Ce conditionnement est ardu car l'alimentaire nous tient tous, tout spécialement en ce siècle où nous ne saurions plus vivre de nos rentes. Et il l'est encore plus pour les femmes puisque celles-ci sont, par tradition et même de nos jours, les gardiennes du foyer avec tout ce que cela suppose de corvées pénibles et fastidieuses.

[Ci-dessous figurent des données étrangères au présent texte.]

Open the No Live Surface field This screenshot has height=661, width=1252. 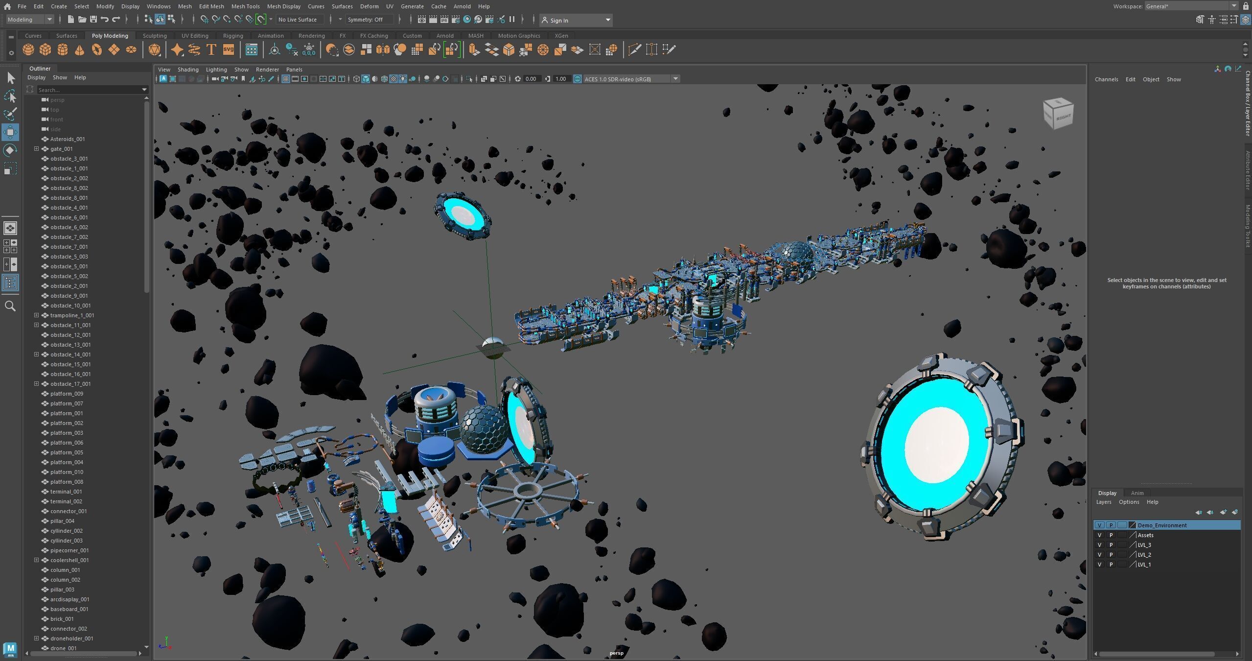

Une femme normale, qui n'entend pas soit renoncer à avoir des enfants, soit abandonner l'éducation de ceux-ci au hasard ou à l'indifférence, doit donc, si elle veut écrire quelque chose de valable et qui restera, façonner à l'intérieur d'elle-même une espèce de bulle schizophrénique où elle redevient l'Ecrivain dès qu'elle a une minute de répit. Toute l'astuce - et toute la difficulté - réside dans l'extrême rapidité avec laquelle elle doit se montrer capable d'une minute à l'autre, de quitter sa bulle pour répondre à une demande extérieure et profane puis, celle-ci résolue, se replonger à nouveau dans son texte en coupant tout contact avec la réalité.

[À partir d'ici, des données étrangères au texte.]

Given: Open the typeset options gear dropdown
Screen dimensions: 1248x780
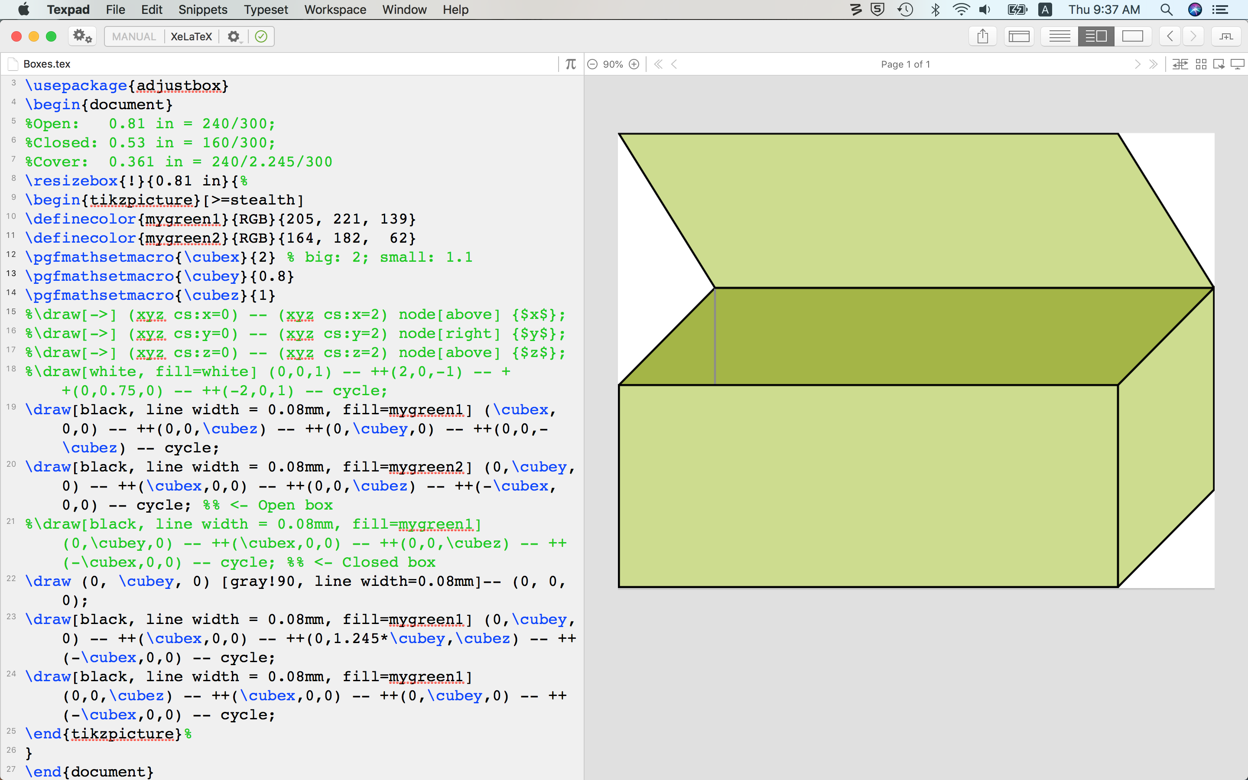Looking at the screenshot, I should pyautogui.click(x=234, y=36).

Si l'on s'intéresse à ceux que l'on aime, l'exercice est très difficile, surtout au début. Et puis l'on s'habitue et mieux, l'on se perfectionne. Ce qui devient alors dangereux pour cet équilibre établi, c'est par exemple une maladie (ou tout autre événement) qui, par sa prolongation déraisonnable dans le temps, contraint la Femme à prolonger également son temps de présence hors de sa bulle d'Ecrivain.

Alors en effet, elle perd le contact pour trop longtemps et, si avancé que soit son travail d'écriture, si satisfaite qu'elle puisse s'en montrer, tout pour elle est à recommencer dès lors qu'elle veut s'y replonger.

Mais il n'y a aucune raison pour qu'elle n'y parvienne pas.